Running HAProxy v 1.8.17 I’ve come across the following scenario:
I have a single listen block with one server listed, with the endpoints dns address being used and resolved against google DNS servers. The endpoint rotates between IP’s every 30 seconds or so however they only return one A record in the DNS response at any one time (i.e. either 10.0.0.1 or 10.0.0.2 is returned per DNS request).
The behavior I’ve observed is that when restarting/reloading haproxy it will perform a DNS query, retrieve the IP address and send health checks to that address i.e.10.0.0.1. Once the server is up/passes health checks in haproxy traffic will flow as normal and respect any subsequent DNS updates (i.e traffic to 10.0.0.1 for 30s, dns update, traffic to 10.0.0.2 for 30s, repeat).
However, if the endpoint takes one of the IP’s offline the backend server will fail health checks and remain in a downed state until a manual reload/restart is performed.

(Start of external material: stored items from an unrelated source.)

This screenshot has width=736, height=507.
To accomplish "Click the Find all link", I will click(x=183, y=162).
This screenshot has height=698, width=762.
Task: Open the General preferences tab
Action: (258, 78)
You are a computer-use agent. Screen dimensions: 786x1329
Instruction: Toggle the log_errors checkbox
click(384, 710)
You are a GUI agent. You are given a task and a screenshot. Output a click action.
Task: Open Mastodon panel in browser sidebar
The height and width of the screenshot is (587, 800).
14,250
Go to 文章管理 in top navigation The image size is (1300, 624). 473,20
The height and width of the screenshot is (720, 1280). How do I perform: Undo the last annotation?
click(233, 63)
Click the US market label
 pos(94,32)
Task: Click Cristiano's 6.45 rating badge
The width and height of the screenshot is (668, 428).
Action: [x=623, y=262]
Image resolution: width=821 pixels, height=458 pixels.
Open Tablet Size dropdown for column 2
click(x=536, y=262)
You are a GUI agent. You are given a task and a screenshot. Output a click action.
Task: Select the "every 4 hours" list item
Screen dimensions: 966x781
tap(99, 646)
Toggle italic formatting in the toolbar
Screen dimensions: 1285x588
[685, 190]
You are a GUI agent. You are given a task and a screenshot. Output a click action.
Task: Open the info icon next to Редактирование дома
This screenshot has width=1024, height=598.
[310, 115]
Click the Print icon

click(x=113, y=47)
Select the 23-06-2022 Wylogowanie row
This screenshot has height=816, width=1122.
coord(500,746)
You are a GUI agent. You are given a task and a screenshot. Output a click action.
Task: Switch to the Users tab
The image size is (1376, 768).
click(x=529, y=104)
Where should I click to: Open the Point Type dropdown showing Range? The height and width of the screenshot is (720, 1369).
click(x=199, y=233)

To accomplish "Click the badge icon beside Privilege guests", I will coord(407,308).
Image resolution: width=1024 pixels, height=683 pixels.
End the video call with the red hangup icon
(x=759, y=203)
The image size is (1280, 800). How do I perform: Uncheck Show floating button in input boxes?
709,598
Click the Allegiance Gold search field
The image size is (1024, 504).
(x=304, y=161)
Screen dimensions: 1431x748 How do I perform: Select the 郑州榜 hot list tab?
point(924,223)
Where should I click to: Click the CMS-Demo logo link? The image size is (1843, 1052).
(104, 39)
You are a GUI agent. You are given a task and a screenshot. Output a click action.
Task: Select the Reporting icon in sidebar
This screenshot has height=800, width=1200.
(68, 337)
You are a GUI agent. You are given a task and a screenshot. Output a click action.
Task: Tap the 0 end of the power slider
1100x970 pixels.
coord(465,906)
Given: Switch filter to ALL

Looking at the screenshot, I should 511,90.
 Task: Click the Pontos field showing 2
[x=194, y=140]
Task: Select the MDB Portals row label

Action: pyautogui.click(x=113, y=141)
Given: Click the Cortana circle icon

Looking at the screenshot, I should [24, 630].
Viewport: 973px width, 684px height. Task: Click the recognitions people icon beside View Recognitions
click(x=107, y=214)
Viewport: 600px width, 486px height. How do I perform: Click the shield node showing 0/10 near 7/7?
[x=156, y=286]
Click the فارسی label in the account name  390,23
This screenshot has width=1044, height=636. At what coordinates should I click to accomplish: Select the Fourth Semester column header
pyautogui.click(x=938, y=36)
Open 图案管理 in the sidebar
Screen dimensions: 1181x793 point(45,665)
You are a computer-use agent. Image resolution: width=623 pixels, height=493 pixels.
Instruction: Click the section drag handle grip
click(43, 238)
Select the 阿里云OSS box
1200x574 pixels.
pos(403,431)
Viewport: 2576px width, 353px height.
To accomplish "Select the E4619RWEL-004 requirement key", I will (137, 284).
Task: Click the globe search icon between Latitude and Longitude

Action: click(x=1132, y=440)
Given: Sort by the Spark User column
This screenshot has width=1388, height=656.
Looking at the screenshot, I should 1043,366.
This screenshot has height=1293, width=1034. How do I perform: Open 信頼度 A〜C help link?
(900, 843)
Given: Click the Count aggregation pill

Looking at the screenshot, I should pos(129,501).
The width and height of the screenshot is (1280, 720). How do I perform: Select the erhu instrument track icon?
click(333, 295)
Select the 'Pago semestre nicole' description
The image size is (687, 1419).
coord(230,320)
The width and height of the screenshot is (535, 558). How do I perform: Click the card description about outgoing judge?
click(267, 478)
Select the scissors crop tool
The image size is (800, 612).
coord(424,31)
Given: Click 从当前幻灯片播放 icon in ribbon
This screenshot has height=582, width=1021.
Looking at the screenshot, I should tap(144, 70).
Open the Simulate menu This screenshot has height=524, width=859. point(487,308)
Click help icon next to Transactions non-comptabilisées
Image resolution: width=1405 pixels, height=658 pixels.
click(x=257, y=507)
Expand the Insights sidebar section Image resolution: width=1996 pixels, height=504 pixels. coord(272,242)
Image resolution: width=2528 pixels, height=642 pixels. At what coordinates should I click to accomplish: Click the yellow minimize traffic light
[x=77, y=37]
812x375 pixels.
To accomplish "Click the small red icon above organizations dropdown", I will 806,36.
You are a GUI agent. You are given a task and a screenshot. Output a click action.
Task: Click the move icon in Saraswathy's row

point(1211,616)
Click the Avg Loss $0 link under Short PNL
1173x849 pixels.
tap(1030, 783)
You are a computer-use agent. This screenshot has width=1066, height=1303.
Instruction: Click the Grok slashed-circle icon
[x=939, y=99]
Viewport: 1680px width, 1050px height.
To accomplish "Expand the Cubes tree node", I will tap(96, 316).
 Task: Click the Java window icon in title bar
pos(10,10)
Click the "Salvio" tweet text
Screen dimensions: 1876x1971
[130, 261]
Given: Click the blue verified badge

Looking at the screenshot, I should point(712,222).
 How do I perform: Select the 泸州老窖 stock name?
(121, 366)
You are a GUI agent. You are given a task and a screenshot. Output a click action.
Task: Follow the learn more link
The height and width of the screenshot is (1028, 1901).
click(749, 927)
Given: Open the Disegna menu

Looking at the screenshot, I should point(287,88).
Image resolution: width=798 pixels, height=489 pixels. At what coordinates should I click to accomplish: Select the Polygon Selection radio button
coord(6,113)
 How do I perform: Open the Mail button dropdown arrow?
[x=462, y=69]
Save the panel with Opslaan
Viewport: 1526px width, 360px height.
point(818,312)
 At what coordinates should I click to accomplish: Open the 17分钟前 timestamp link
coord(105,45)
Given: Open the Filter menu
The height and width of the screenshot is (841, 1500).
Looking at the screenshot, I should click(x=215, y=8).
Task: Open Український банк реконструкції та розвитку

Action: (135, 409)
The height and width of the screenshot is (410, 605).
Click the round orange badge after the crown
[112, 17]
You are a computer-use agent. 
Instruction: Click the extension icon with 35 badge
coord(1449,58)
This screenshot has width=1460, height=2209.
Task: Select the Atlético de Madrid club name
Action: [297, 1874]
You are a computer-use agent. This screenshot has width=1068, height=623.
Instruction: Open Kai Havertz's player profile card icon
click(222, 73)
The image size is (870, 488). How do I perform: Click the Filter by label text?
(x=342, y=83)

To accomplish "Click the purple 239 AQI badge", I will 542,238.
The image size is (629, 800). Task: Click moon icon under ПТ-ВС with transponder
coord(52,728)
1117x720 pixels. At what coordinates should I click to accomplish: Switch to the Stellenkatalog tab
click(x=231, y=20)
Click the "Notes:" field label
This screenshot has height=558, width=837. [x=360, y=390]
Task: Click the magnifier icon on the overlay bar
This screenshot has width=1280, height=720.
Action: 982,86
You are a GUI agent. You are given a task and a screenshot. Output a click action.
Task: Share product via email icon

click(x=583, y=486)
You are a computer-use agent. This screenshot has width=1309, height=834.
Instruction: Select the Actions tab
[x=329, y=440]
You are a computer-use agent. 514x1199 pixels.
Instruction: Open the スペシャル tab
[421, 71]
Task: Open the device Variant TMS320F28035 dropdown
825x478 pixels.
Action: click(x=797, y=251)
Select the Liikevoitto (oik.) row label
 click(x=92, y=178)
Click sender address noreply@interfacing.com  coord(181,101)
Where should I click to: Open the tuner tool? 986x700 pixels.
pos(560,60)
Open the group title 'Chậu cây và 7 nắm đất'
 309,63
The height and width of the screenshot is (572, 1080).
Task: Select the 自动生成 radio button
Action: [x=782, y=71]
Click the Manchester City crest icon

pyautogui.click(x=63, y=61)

After reviewing the logs and multiple packet captures I believe that the behaviour is that haproxy is selecting the IP from the original DNS query done at start up, health checking that endpoint and then never updating the IP throughout the lifetime of the process.
For example, the original DNS query returns 10.0.0.1, haproxy health checks this and sees it is up, so updates the backend server to be up. HAProxy is continuing to healthcheck 10.0.0.1 even though subsequent DNS updates return 10.0.0.2. Once the endpoint 10.0.0.1 is taken offline, all healthchecks fail and the server is marked down.
The bizarre thing is that this only affects health checks, any “normal” traffic passing through the frontend is respecting DNS updates and being routed to either 10.0.0.1 or 10.0.0.2 depending on the latest DNS query.
I’ve tried cutting down the DNS valid hold time to 1s etc however the health check never updates the IP within the process.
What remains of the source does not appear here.